Efficient Diffusion Distillation via Embedding Loss

Published 24 Apr 2026 in cs.CV | (2604.22379v1)

Abstract: Recent advances in distilling expensive diffusion models into efficient few-step generators show significant promise. However, these methods typically demand substantial computational resources and extended training periods, limiting accessibility for resource-constrained researchers, and existing supplementary loss functions have notable limitations. Regression loss requires pre-generating large datasets before training and limits the student model to the teacher's performance, while GAN-based losses suffer from training instability and require careful tuning. In this paper, we propose Embedding Loss (EL), a novel supplementary loss function that complements existing diffusion distillation methods to enhance generation quality and accelerate training with smaller batch sizes. Leveraging feature embeddings from a diverse set of randomly initialized networks, EL effectively aligns the feature distributions between the distilled few-step generator and the original data. By computing Maximum Mean Discrepancy (MMD) in the embedded feature space, EL ensures robust distribution matching, thereby preserving sample fidelity and diversity during distillation. Within distribution matching distillation frameworks, EL demonstrates strong empirical performance for one-step generators. On the CIFAR-10 dataset, our approach achieves state-of-the-art FID values of 1.475 for unconditional generation and 1.380 for conditional generation. Beyond CIFAR-10, we further validate EL across multiple benchmarks and distillation methods, including ImageNet, AFHQ-v2, and FFHQ datasets, using DMD, DI, and CM distillation frameworks, demonstrating consistent improvements over existing one-step distillation methods.
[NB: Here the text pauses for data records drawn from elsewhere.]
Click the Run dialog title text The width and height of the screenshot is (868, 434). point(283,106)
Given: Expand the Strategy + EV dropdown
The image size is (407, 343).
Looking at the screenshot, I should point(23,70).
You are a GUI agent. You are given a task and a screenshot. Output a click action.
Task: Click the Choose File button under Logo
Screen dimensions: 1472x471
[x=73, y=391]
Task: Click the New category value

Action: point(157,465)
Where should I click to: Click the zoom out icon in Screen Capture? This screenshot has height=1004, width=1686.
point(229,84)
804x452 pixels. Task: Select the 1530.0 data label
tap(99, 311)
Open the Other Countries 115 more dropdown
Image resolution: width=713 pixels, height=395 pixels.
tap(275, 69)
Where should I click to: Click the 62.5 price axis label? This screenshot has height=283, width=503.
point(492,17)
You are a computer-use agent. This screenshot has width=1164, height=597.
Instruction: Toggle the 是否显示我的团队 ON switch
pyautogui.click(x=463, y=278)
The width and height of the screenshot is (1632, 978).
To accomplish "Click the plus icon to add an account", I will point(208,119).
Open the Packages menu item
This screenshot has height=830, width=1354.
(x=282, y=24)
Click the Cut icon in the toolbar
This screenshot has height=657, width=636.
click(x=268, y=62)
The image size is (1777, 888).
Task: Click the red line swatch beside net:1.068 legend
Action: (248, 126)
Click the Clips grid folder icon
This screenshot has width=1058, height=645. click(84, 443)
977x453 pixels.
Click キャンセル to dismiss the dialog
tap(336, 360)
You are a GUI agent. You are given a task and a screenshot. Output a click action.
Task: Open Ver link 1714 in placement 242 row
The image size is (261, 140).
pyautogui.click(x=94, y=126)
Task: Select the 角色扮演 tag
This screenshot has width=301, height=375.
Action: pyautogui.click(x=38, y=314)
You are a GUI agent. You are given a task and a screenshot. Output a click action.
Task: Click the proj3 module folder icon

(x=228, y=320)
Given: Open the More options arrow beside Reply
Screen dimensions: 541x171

Our method also reduces training iterations by up to 80%, offering a more practical and scalable solution for deploying diffusion-based generative models in resource-constrained environments.

Abstract PDF Upgrade to Chat

Authors (5)

Summary

The paper presents Embedding Loss (EL) to align feature distributions using MMD, reducing gradient variance and enabling efficient one-step diffusion model distillation.
It achieves state-of-the-art FID scores on CIFAR-10 and ImageNet by significantly lowering required batch sizes and training iterations.
EL offers a plug-and-play, robust alternative to regression and adversarial losses, democratizing high-quality image synthesis for resource-constrained environments.

Efficient Diffusion Distillation via Embedding Loss: An Expert Analysis

Introduction and Motivation

Diffusion models have become the foundation for high-fidelity image synthesis due to their favorable training dynamics, robustness, and exceptional generative diversity. Nevertheless, the computational burden of iterative reverse processes—often hundreds to thousands of denoising steps—renders them impractical for latency-sensitive scenarios. Recent works address this with "distillation," compressing these costly multi-step pipelines into efficient few-step or one-step generators. However, mainstream distillation techniques such as trajectory-preserving methods (e.g., Consistency Models [songConsistencyModels2023]) and distribution-matching objectives (e.g., DMD [yinOnestepDiffusionDistribution2024], SiD [SID], DI [luoDiffInstructUniversalApproach2023]) exhibit strong dependence on large batch sizes and prolonged training times, raising formidable barriers for practical deployment, especially for resource-constrained environments.

Existing auxiliary loss functions—regression losses or GAN-based objectives—either enforce a ceiling defined by teacher model performance (and require pre-generated datasets) or introduce training instability and configuration complexity due to adversarial dynamics. The paper "Efficient Diffusion Distillation via Embedding Loss" (2604.22379) proposes Embedding Loss (EL), a theoretically principled and empirically validated alternative. EL is a lightweight, stable, and plug-and-play auxiliary loss that mitigates the need for massive batches while preserving or improving sample diversity and fidelity through Maximum Mean Discrepancy (MMD) on diversified embedding spaces.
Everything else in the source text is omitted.